When musicians and non-musicians use the word today they evidently mean more-or-less the same thing. Staccato notes or words walk on tip-toe or jab you emphatically in the solar plexus.

Gerard Hoffnung’s drawing of staccato as a sharply angular man, all anglepoise legs and knife-edged boots, stiletto toecap barely touching the floor, doubly merits Jeeves’s Latin approval: ‘rem acu tetigisti’ – ‘you have touched it with the fine point of a needle’.

Even so, the Italian word ‘staccato’ does not mean ‘sharp’ or ‘pointed’ – as I once mistakenly presumed in a Milanese knife shop. It means ‘detached’.

When the term was first used in music, in the early Baroque period, its meaning varied, but it seems to have been widely understood as an antonym for legato, which meant ‘bound together’. A legato phrase was one played with one continuous bow or sung with one continuous breath – which is why the word is sometimes understood to mean ‘smooth’.

Staccato, by contrast, was broken up, but that didn’t necessarily mean needle-sharp.
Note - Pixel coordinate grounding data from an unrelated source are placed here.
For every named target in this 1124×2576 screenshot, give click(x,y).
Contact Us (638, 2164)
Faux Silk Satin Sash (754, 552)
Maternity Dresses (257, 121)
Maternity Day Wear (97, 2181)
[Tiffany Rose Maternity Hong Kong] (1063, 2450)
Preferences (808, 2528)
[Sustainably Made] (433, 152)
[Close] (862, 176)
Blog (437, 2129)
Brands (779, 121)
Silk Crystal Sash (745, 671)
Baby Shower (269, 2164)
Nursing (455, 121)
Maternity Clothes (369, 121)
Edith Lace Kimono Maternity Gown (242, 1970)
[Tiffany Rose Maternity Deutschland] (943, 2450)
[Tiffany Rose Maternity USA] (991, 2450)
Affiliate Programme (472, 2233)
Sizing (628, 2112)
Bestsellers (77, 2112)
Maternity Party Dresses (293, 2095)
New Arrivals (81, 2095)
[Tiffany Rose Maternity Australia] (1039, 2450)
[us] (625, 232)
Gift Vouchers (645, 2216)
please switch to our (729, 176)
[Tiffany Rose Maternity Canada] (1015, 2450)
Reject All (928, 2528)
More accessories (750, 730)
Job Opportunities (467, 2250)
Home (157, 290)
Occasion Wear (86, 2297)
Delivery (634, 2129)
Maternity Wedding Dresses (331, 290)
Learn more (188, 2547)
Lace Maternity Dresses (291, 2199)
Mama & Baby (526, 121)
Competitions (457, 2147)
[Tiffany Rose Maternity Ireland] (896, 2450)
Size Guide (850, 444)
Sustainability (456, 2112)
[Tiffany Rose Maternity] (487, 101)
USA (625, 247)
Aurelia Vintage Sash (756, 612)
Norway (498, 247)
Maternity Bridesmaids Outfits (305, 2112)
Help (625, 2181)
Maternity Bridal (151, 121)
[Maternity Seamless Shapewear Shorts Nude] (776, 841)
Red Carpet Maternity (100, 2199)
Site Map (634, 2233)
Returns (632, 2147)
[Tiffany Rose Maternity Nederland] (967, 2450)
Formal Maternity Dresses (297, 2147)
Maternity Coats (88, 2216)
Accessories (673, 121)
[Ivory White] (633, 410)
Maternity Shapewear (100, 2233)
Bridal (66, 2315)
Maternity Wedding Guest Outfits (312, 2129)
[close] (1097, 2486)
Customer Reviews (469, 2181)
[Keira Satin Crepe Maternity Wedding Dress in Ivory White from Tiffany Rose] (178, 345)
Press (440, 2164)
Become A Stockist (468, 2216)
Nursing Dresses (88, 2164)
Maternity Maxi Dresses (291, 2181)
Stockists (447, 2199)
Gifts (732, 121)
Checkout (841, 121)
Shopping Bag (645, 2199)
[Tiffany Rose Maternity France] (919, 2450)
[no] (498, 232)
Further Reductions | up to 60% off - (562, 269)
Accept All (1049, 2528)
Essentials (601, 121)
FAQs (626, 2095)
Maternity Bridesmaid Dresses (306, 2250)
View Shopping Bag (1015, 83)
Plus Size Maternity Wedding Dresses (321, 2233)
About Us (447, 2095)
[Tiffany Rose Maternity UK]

If a baroque or classical era composer wanted that effect, he would probably have written ‘staccatissimo’ – ‘very’ or ‘extremely detached’.

For around 100 years notation has been fairly standardised. A staccato sign is a dot: shorten the note by about a half. Staccatissimo is more like a tiny black wedge: shorten the note by about three quarters. Its opposite, legato, looks like a horizontal curved bracket stretched over the relevant number of notes.

It wasn’t always so clear. Pointing to one set of dots/wedges in the first movement of Beethoven’s Eroica Symphony, conductor Nikolaus Harnoncourt observed, ‘it could be staccato, it could be accents, it could be the excrement of a fly’. And what do composers in any age mean when they put staccato dots under a legato line? Surely that’s a contradiction in symbols?

Not for string players, for whom it translates as ‘all in one bow, but still detached’.

The soloist’s falling-rising phrase that rounds off the slow movement of Brahms’s Violin Concerto is a classic example: it sounds like a voice catching – just a hint of a sob. Which is presumably the effect Schubert wanted when he marked a long phrase the same way in the Scherzo of his D845 Piano Sonata – lovely, but difficult to bring off.